• [GIVEN TASK]: Present the data from the line containing "Open calendar icon" through the line containing "Looking at the screenshot, I should (1513, 107).", both included, as a Markdown table with the columns Row and Entry. Number each line in Row, put its text in Entry, and omit blank lines.

• [EXTRACTED DATA]:
------------------------------------------------------------
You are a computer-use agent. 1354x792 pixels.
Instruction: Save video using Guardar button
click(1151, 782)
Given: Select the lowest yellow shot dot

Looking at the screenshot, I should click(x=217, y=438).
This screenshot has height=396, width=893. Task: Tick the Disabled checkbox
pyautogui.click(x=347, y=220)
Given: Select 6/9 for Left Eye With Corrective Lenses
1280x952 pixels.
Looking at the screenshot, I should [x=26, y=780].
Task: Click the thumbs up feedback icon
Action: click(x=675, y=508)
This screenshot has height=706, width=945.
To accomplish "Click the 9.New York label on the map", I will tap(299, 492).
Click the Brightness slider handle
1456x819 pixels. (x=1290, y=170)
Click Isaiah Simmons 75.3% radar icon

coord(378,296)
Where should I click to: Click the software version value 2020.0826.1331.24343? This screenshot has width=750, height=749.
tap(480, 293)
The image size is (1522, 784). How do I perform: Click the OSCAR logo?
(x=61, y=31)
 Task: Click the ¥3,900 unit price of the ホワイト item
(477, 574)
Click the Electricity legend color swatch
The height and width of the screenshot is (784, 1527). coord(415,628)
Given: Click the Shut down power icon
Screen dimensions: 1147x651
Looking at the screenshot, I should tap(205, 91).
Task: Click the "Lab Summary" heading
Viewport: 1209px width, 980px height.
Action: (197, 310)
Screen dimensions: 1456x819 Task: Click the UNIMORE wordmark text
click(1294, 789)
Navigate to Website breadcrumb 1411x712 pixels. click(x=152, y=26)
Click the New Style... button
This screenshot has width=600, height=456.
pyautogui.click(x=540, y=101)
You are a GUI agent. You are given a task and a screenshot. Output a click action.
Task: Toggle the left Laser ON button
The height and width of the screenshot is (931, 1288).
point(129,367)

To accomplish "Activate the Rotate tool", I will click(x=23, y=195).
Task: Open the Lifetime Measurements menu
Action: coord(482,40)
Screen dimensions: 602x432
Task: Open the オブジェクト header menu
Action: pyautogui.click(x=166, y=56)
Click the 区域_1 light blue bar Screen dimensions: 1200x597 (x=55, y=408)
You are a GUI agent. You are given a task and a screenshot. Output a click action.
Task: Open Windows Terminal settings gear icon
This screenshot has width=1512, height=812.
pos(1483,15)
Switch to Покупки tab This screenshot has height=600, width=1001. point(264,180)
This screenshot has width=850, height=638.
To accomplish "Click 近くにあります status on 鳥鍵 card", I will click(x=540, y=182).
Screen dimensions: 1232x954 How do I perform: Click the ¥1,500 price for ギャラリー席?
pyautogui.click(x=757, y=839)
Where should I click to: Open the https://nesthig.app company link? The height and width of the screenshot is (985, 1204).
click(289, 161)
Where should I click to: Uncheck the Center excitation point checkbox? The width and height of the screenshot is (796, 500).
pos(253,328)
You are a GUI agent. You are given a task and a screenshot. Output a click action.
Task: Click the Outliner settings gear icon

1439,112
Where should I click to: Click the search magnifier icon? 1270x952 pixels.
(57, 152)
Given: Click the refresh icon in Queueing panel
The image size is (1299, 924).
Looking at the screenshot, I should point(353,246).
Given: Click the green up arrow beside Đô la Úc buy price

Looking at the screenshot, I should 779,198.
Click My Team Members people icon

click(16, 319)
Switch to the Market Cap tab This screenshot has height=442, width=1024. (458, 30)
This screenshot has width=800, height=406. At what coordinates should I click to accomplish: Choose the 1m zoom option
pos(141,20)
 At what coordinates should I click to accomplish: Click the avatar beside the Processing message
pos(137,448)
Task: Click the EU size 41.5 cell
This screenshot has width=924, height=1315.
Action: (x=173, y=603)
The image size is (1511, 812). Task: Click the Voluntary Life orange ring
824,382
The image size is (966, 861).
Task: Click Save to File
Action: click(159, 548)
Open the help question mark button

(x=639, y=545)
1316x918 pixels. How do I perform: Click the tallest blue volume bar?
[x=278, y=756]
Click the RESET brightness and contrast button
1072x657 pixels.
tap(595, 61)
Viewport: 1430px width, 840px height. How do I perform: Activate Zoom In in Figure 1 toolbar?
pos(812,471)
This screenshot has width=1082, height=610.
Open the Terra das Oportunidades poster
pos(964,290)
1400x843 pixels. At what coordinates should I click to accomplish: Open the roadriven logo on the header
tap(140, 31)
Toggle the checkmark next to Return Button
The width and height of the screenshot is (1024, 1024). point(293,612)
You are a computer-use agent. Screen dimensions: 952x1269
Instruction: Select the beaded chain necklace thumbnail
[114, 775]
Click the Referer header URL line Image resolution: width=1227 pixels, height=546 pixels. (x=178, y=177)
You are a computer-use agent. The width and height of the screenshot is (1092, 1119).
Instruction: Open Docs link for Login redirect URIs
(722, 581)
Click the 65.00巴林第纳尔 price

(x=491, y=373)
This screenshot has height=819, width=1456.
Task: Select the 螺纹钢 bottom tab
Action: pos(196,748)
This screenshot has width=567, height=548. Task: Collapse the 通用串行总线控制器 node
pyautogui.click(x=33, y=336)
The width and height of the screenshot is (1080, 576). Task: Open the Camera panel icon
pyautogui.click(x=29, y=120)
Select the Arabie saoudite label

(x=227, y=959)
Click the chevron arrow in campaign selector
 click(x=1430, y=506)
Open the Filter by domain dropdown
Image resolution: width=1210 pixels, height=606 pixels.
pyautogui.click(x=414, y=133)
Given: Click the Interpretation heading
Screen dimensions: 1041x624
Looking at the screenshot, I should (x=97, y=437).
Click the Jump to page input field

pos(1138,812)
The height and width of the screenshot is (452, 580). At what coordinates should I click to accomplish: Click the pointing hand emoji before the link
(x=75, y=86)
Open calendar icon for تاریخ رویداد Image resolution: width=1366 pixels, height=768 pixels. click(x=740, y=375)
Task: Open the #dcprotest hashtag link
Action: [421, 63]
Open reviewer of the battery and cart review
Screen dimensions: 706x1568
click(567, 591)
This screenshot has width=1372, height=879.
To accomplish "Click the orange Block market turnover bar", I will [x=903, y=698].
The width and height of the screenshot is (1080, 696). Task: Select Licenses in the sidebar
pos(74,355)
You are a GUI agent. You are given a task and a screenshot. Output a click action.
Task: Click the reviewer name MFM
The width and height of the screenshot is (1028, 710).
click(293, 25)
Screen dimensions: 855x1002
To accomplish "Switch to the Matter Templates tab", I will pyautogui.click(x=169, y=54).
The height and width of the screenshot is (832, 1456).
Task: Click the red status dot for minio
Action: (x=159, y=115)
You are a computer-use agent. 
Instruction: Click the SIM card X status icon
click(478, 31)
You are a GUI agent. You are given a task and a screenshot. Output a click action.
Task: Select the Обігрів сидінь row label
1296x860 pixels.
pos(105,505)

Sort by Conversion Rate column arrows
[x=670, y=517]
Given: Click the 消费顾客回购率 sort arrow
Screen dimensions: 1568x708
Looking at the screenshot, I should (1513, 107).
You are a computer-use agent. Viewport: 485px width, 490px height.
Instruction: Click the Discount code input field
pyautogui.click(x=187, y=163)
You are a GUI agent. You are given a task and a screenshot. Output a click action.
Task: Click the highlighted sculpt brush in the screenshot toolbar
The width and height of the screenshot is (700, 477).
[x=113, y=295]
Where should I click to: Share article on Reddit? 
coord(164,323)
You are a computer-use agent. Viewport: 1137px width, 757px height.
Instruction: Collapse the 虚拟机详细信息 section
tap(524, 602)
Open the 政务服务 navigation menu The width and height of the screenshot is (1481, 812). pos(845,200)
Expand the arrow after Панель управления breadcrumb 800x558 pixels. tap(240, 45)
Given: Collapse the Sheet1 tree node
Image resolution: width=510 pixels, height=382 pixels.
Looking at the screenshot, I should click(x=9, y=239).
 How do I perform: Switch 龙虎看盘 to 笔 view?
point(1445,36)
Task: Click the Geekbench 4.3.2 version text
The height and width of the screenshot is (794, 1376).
------------------------------------------------------------
• [TASK ANSWER]:
| Row | Entry |
|---|---|
| 1 | Open calendar icon for تاریخ رویداد Image resolution: width=1366 pixels, height=768 pixels. click(x=740, y=375) |
| 2 | Task: Open the #dcprotest hashtag link |
| 3 | Action: [421, 63] |
| 4 | Open reviewer of the battery and cart review |
| 5 | Screen dimensions: 706x1568 |
| 6 | click(567, 591) |
| 7 | This screenshot has width=1372, height=879. |
| 8 | To accomplish "Click the orange Block market turnover bar", I will [x=903, y=698]. |
| 9 | The width and height of the screenshot is (1080, 696). Task: Select Licenses in the sidebar |
| 10 | pos(74,355) |
| 11 | You are a GUI agent. You are given a task and a screenshot. Output a click action. |
| 12 | Task: Click the reviewer name MFM |
| 13 | The width and height of the screenshot is (1028, 710). |
| 14 | click(293, 25) |
| 15 | Screen dimensions: 855x1002 |
| 16 | To accomplish "Switch to the Matter Templates tab", I will pyautogui.click(x=169, y=54). |
| 17 | The height and width of the screenshot is (832, 1456). |
| 18 | Task: Click the red status dot for minio |
| 19 | Action: (x=159, y=115) |
| 20 | You are a computer-use agent.  |
| 21 | Instruction: Click the SIM card X status icon |
| 22 | click(478, 31) |
| 23 | You are a GUI agent. You are given a task and a screenshot. Output a click action. |
| 24 | Task: Select the Обігрів сидінь row label |
| 25 | 1296x860 pixels. |
| 26 | pos(105,505) |
| 27 | Sort by Conversion Rate column arrows |
| 28 | [x=670, y=517] |
| 29 | Given: Click the 消费顾客回购率 sort arrow |
| 30 | Screen dimensions: 1568x708 |
| 31 | Looking at the screenshot, I should (1513, 107). |